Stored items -

►

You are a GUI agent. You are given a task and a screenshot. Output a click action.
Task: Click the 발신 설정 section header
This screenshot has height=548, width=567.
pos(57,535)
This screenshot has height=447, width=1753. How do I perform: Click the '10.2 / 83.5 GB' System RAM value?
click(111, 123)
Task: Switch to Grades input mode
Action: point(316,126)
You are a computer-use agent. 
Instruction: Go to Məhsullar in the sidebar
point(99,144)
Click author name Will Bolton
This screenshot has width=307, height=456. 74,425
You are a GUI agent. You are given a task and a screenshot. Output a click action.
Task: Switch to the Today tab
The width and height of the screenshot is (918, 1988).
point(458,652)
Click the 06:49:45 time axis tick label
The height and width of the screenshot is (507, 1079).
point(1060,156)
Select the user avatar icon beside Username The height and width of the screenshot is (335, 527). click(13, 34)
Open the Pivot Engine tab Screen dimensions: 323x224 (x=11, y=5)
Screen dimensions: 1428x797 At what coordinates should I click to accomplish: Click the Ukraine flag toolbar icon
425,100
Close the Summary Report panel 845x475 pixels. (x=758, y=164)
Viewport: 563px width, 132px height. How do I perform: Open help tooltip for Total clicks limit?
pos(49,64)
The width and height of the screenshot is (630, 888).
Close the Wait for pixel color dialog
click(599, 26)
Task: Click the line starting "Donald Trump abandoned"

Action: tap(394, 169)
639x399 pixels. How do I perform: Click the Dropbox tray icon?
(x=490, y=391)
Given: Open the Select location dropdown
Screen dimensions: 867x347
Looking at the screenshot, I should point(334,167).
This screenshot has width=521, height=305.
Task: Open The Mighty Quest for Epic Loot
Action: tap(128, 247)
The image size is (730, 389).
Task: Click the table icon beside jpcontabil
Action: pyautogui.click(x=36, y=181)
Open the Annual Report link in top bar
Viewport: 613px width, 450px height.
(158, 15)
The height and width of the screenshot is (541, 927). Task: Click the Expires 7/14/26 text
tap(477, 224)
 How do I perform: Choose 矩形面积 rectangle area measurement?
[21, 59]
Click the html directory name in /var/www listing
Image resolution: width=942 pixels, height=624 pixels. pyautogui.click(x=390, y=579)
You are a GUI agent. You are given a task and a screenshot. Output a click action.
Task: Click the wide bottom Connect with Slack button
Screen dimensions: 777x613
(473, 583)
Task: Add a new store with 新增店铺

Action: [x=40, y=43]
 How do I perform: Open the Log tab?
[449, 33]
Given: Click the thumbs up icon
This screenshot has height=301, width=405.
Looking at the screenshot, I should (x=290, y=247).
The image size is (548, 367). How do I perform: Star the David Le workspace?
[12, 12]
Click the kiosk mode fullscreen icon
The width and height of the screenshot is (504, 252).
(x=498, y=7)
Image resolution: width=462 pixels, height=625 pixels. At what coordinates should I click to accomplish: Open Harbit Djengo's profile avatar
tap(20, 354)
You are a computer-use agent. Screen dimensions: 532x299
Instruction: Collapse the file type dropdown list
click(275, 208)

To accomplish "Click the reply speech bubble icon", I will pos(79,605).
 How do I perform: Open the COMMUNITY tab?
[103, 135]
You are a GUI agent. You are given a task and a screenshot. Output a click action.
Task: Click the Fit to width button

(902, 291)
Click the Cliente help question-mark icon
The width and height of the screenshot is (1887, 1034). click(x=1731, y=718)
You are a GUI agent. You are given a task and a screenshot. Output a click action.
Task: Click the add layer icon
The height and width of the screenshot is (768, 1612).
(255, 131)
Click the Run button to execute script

◄

What is expected - Please give an exact copy of the lines above, beginning with the line containing "Click the html" and running through the line containing "Task: Click the wide", and of no other lines.

Answer below -
Click the html directory name in /var/www listing
Image resolution: width=942 pixels, height=624 pixels. pyautogui.click(x=390, y=579)
You are a GUI agent. You are given a task and a screenshot. Output a click action.
Task: Click the wide bottom Connect with Slack button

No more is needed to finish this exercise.